Two years ago, Meg Styles quit commercial real estate to enter the nonprofit sector as a fundraiser. Now Styles, who is 40 and lives in Danville, is raising funds for her own nonprofit organization to increase the worldwide supply of nurses.

"My mom, Dr. Margretta Styles, known as Gretta, was a global leader in nursing. She was dean of nursing at UCSF from 1977 to 1987. Then she became president of the American Nurses Association and later president of the International Council of Nurses, which is like the U.N. of nursing, in Geneva. She is known as an international leader in nursing education, regulation and credentialing. She died in 2005.

When my mother passed away, I made a life change. I ended a career, 13 years in commercial real estate, and went back to get my master's in public administration. I started to work for a nonprofit focusing on HIV care and prevention in Malawi, sub-Saharan Africa. One of their programs is in-country nursing scholarships.

I wanted this model to go global, and the only way I could do that was to go it alone and start this foundation in her memory. The Gretta Foundation, (www.gretta foundation.org) provides in-country nursing education in disease-burdened nations. We're taking impoverished persons and providing them the tools to enter into an indispensable career. Nursing is the one career that will never go away. Globally, we are looking at a profoundly chronic shortage, and it's getting worse day by day. There are organizations where aspiring nurses from other countries are brought to developed countries like the United States to get an education. This is specifically in-country. We're not taking persons out of their culture or their nation. We're going there.

The Gretta Foundation is taking persons who would not have the opportunity and providing them full scholarships - tuition, room and board, clinical supplies, uniforms and also a small living allowance - to enter into their own country's nursing-school system. If they go to a government-sponsored college, then it's about $1,200 a year for a full scholarship. Worst case scenario we're looking at maybe $3,300 a year. At the end, they will become registered nurses. Their obligation is to work in a paid position in a hospital or clinic in their country one year for every year of scholarship assistance.
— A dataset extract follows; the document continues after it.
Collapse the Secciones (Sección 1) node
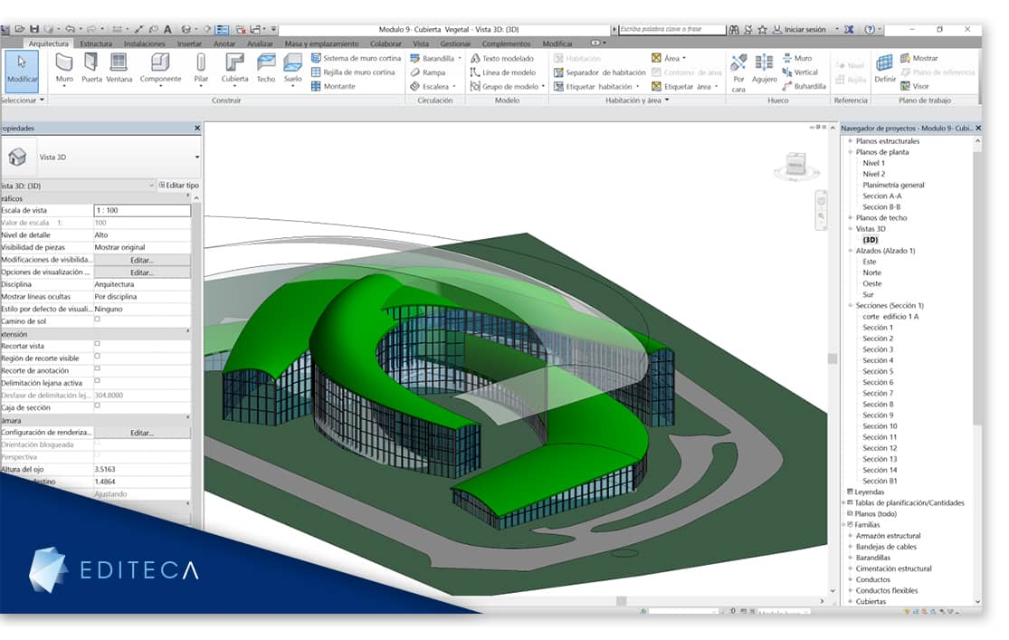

We're looking at Malawi, Tanzania, Uganda and Zambia. I've been to Malawi. I found incredibly gracious people living in the most deplorable situations. It's a long way from Danville and anything that's Danville. It's a long way from anything any of us would know.

We have no seed money yet. To get this far I have been funding it personally. I have a board of directors, and we're looking for grants. Our goal is to offer our first 75 scholarships in September, which will cost $112,000. My goal is to see Gretta Scholars all over the world.

Recently, I had the opportunity to go to Washington, D.C., because my mother's birthday, March 19, was declared Certified Nurses Day and was read into the Congressional record. I don't want to jinx us, but we've been asked to put together a very robust proposal to do work in countries in Africa.

I don't miss commercial real estate, but having a business background is extremely valuable. I also think being a single mother for nearly my entire adult life makes me very tenacious."

The Lightbulb: I realized that to fulfill my dream of taking nursing scholarships global, I would have to go it alone. I recalled my mother's words that she would say to herself during her profession. 'I put myself in a corner and I fight my way out.' I knew this to mean 'You do something because it is right and there's a great need and you're the one to do it.' That became the Gretta Foundation.